All this is well documented in “The Widget Effect,” a report released in 2009 by The New Teacher Project which found that effective teachers are the key to student success, “yet our school systems treat all teachers as interchangeable parts, not professionals.”
The researchers explain that just about all public school teachers “are rated good or great,” and “poor performance goes unaddressed.” Half of the districts studied had not “dismissed a single tenured teacher for poor performance in the past five years.” Additionally, low expectations for beginning teachers “translate into benign neglect in the classroom and a toothless tenure process.” Less than 1 percent of all teachers receive unsatisfactory ratings, making it impossible to identify truly exceptional ones.
And on the subject of tenure—or more accurately “permanence”—throughout most of the country, it is just about impossible to fire a teacher. In California, for example, permanence is attained after just two years on the job, and on average, just 2.2 of the state’s 300,000 “permanent” teachers (0.0008 percent) are dismissed for unprofessional conduct or unsatisfactory performance in any given year.

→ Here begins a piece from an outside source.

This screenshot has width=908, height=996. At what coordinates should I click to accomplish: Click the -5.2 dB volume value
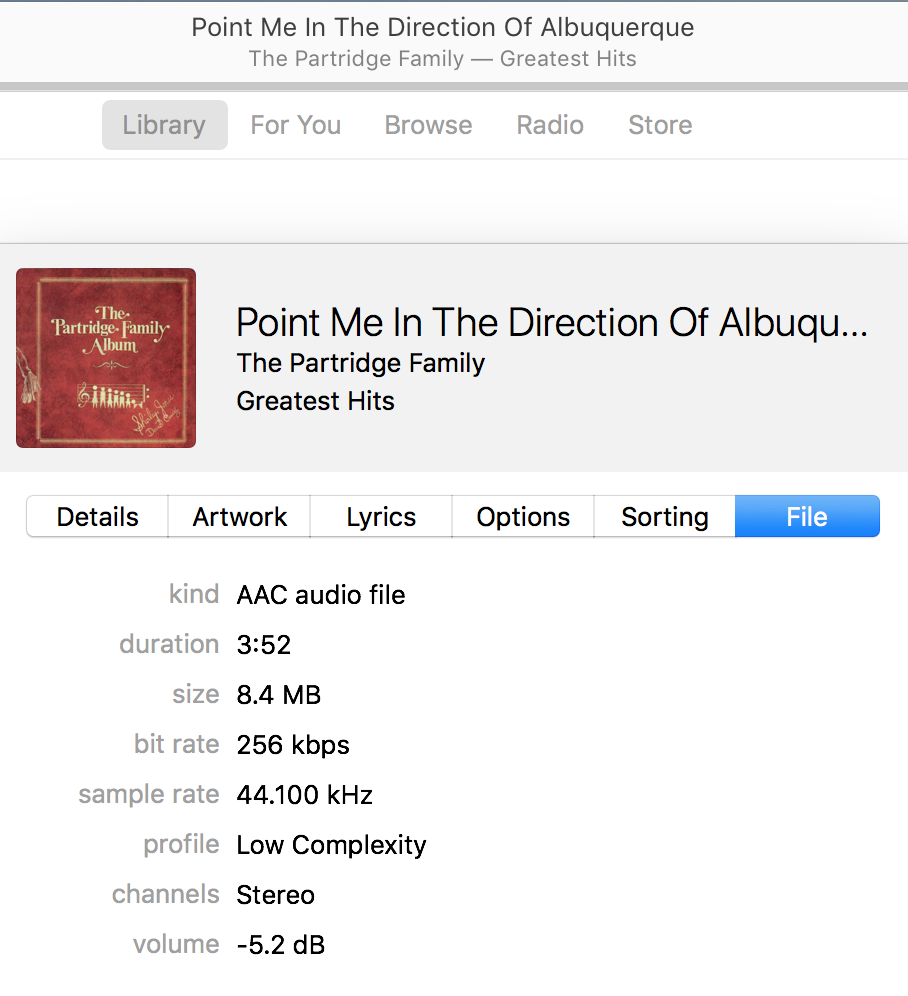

As a teacher, I liked small classes. Why wouldn’t I? There were fewer papers to grade, report cards to fill out, and parents to deal with. In other words, small class sizes made life easier for me. But I never deluded myself into thinking that my students were getting a superior education when I was teaching 15 or 20 instead of 25 of them. It is true that there are a few exceptions like certain special education classes where the kids need more individual attention. But, by and large, the smaller-is-better meme is baloney. Like everywhere else in life, in teaching, quality trumps quantity.